Number 13 was found by Mark Finn barely a week later, on Friday Nov. 9th, at one of the lagoons near Pointe Sarène, south of Mbour. As I happened to spend the weekend at nearby Nianing and was planning on visiting Sarène anyway, I went there the following day and easily located the bird, an adult moulting into winter plumage. Unlike the previous bird, it was actively feeding on the shores of a seasonal pond surrounded by pastures and fields, along with several other waders including Ruff, Redshank, Greenshank, Redshank. Wood Sandpiper, Green Sandpiper, Marsh Sandpiper, Turnstone, Common Sandpiper, and Common Snipe. This appears to be the first record along the Petite Côte south of Dakar, at a site that has great potential for shorebirds and other migrants: around Nianing, Sarène and Mbodiène are several seasonal lakes that fill up during the rains, as well as coastal saltwater (or brackish) lagoons as can be seen on the map below. The marker shows where the AGP was feeding on Saturday.

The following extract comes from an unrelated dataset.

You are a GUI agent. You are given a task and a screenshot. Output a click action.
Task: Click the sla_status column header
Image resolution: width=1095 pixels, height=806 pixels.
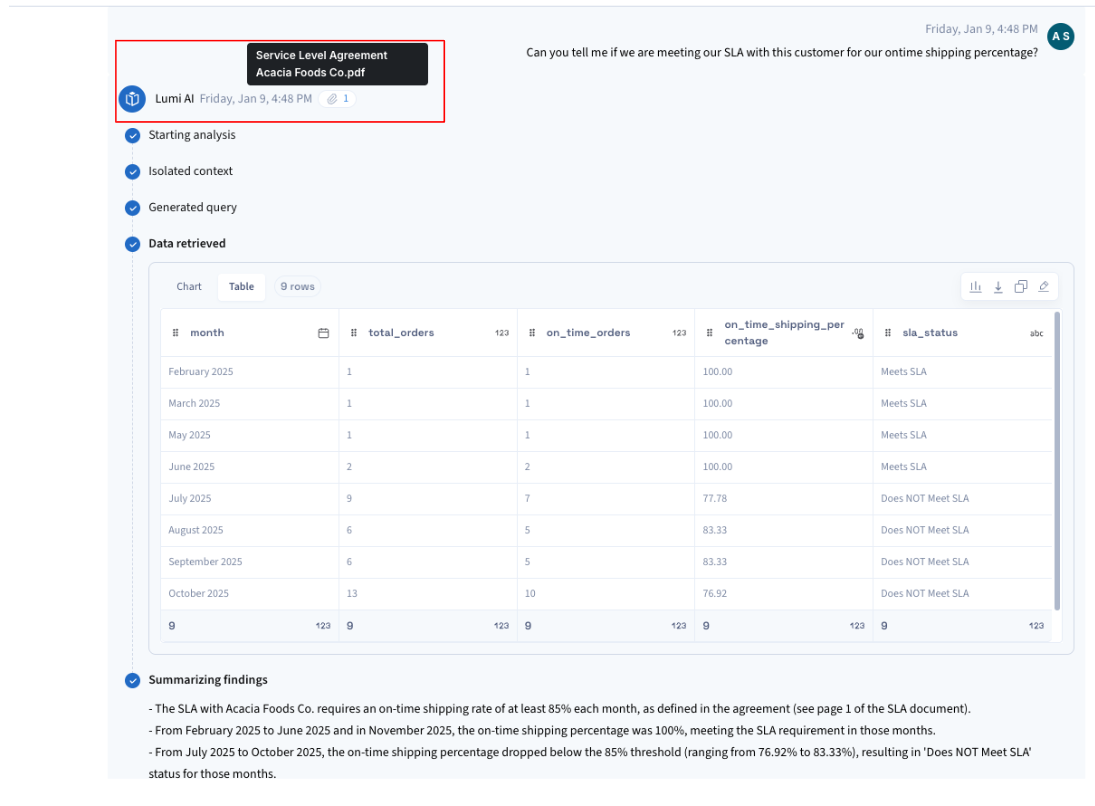click(930, 333)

Despite being a bit distant I managed some decent record shots of the bird, but unfortunately my camera was stolen later in the weekend… so these pictures are lost forever to humanity. Not that I would have won any prizes with them. So no more blurred pictures from the field on this blog for a little while.
The Sarène bird looked pretty much like this one, just slightly less black on the chest:
Anyway, as I think we’ve already mentioned in the past, “AGP” is the most frequent Nearctic wader in Senegal and more generally in West Africa, followed by Buff-breasted Sandpiper (nine Senegalese records so far) and Lesser Yellowlegs (eight). See this post for a list of the first eight known AGP records for Senegal. Since then (spring 2017), the following sightings are to be added:
- April-May 2017: an adult and two 2nd c.y. birds from 17.4 – 1.5 at least, with a fourth bird (= technically an additional record) up to 21.5., at Technopole (BP, Theo Peters, Wim Mullié, Miguel Lecoq, Ross Wanless, Justine Dosso)
- 8 April 2018: an adult or 2nd c.y. at Technopole (BP) – photos above and more info here.
- 3 November 2018: one 1st c.y. at lac Mbeubeusse, Dakar (BP, Gabriel Caucanas, Miguel Lecoq, Ross Wanless)
- 9-10 November 2018: one ad. at Sarène, Thiès region (M. Finn et al., BP)
Out of these 12 records, eight are from Dakar (mostly Technopole of course!), just one from the north – the first country record, in 1979 – and two are from Basse-Casamance where the species may well winter, at least occasionally. And six of these records are from just the past four years: one in 2015, four birds in 2017, and now already three birds this year. American Golden Plovers tend to mainly show up in spring (April-May) and in autumn (Oct.-Nov.) as shown in this little chart below; it’s also in spring that they linger the longest: in spring 2017, Technopole saw a continued presence during five weeks, involving at least four different birds. Note that birds that stayed for several days across two months are counted in both months.